I’m also not familiar with the players in this market, but upon reading your comment (the PA house listed at 2.88M, indeed they are fishing for much higher offers) i looked up deleon’s website and their neighborhood guide is excellent for someone inexperienced like me. I’m still going through them (with google map opened)
Since they only covered certain prized area, I’d love to learn more about the others if similar resources exist.
BTW here’s another one out of our price range, I’d love to hear what you guys think about this property
I’m trying to learn and see if I can find anything unusual/cons with any listing that I see, so if there’s one closer to 2.2 shows up, I’d be able to compare and know the things I give up (obviously 2.2 wouldn’t be as nice as this one) would make sense. Location aside, for the house I wouldn’t need so much space in the living/dinning/kitchen/master, and would rather have smaller 4br + 2~3ba
Also a bit off topics, RE prices can be a little like stock price. If the stock price got too high, you’d want to split it to increase the pool of potential buyers, thus driving up the market value even more. 1.1M cupertino house in 2014 definitely appreciated a lot more than 2M+ mansion.

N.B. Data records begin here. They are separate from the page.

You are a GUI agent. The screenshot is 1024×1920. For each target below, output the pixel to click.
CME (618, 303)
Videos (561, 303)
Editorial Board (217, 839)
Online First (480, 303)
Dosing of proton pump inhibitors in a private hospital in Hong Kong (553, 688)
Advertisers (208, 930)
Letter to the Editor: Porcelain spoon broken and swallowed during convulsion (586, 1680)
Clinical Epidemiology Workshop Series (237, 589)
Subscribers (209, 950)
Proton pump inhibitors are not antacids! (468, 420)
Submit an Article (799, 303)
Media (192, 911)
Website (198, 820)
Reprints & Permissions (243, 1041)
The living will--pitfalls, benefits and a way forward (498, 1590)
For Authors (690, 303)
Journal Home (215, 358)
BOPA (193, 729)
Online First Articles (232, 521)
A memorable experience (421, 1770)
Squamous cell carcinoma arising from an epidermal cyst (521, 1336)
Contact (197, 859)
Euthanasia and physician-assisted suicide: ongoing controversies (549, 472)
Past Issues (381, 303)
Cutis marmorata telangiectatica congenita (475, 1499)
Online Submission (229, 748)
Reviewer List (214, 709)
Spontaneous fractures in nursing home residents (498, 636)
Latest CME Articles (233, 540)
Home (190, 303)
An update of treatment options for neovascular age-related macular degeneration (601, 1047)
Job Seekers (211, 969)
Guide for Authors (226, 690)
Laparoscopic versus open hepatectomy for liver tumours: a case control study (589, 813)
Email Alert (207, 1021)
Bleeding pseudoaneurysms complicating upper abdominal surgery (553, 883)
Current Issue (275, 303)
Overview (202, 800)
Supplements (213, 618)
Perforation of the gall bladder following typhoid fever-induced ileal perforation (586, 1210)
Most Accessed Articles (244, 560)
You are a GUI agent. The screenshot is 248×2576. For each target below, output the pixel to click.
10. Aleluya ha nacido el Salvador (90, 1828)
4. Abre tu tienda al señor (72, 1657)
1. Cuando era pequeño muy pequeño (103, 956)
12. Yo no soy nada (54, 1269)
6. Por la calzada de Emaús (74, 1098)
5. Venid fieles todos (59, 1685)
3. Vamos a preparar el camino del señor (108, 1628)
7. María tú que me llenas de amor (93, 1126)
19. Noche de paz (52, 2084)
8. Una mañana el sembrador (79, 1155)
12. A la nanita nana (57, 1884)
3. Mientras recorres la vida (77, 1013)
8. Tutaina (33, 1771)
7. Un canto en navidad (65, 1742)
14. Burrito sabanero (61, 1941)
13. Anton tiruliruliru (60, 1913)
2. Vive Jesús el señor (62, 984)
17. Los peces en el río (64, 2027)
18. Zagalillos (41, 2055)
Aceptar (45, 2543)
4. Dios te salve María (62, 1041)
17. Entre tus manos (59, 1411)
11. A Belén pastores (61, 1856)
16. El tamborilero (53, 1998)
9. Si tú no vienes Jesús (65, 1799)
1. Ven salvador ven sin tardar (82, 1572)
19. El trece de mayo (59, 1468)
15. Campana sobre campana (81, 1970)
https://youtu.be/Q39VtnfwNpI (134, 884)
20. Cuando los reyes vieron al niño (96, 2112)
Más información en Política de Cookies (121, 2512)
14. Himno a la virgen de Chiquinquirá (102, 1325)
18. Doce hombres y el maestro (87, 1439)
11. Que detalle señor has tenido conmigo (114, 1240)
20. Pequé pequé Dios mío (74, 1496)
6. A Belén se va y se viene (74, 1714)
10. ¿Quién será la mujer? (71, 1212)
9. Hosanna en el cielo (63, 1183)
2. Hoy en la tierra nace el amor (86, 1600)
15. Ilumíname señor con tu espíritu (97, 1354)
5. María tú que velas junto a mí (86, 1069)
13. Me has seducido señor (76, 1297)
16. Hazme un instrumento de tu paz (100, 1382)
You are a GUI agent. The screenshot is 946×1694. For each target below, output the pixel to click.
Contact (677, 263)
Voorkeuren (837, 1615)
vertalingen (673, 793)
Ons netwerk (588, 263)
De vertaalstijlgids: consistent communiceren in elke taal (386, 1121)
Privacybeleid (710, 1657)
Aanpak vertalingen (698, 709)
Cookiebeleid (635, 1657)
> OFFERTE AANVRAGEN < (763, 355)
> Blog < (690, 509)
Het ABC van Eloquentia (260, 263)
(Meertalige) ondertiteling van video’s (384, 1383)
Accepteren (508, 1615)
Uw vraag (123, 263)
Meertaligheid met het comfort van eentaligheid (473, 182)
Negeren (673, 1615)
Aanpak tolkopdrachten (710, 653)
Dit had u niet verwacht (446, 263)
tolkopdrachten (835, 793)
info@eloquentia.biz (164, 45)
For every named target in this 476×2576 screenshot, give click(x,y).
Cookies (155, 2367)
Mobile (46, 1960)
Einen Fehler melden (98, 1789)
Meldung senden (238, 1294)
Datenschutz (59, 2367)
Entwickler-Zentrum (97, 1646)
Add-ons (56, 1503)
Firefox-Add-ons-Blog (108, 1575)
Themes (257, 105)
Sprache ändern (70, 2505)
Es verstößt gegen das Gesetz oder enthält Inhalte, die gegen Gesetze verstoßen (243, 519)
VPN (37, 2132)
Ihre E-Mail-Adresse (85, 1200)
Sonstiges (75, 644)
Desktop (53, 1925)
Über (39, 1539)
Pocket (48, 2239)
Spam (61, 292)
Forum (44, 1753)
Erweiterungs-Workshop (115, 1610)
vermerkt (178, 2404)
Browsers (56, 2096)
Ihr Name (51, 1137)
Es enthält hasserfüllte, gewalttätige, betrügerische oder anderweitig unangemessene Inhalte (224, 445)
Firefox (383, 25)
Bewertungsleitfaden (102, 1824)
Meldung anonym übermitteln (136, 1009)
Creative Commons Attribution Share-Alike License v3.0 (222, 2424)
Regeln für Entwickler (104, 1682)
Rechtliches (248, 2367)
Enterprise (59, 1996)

Greatschools.org sometimes shows inaccurate information on school district boundaries.
When FUHSD tried to rezone the boundary of Lynbrook (which was rejected by residents), greatschools.org updated the boundary wrongfully.
For school boundary, you must check each school district’s website.
In case of CUSD, they provide tool to search for neighborhood school based on address.
I found some houses right outside Cupertino school boundary wrongfully marked as Cupertino schools in all real estate website (zillow, redfin etc). However, if you search its neighborhood school in CUSD/FUHSD website, it clearly says “no match”.
Thus, only source you can trust is really school district website.
Primary home seekers and investor home seekers have different outlook.
Your point of view is like investor’s view, trying to get max return. In that case, getting a four plex with one home with 3BD, 2BH is better than all options.
When they try to get primary home, they are going to stay for long years. It is difficult to move up or down from the used to neighborhood.
Best option is to get a good home with big lot (max possible) and the considerable size (max possible) within their affordability.
A home like this is better choice, especially the single story home, listed in the order of preference.
It means what I did when I was in Singapore . Married, bought one condo funded by one salary, the other was saved for downpayment for another condo. Idea is if one of us need to quit, just sell one condo and still have one condo to stay and don’t have to move neighborhood as you already know, is hard to do.
A run down 50s crap shack, decent size/location of lot is definitely in the $2.5m range. The $1.5m homes are for the most part small townhomes right by the caltrain w/ no yard.
I recently walked around the more affordable (for Palo Alto) Ventura neighborhood with my 1 year old. It was scary. People were sleeping in the park, the park equipment was trashed, hoard homes all over. I’d pick a nice neighborhood in Mt View over that any day.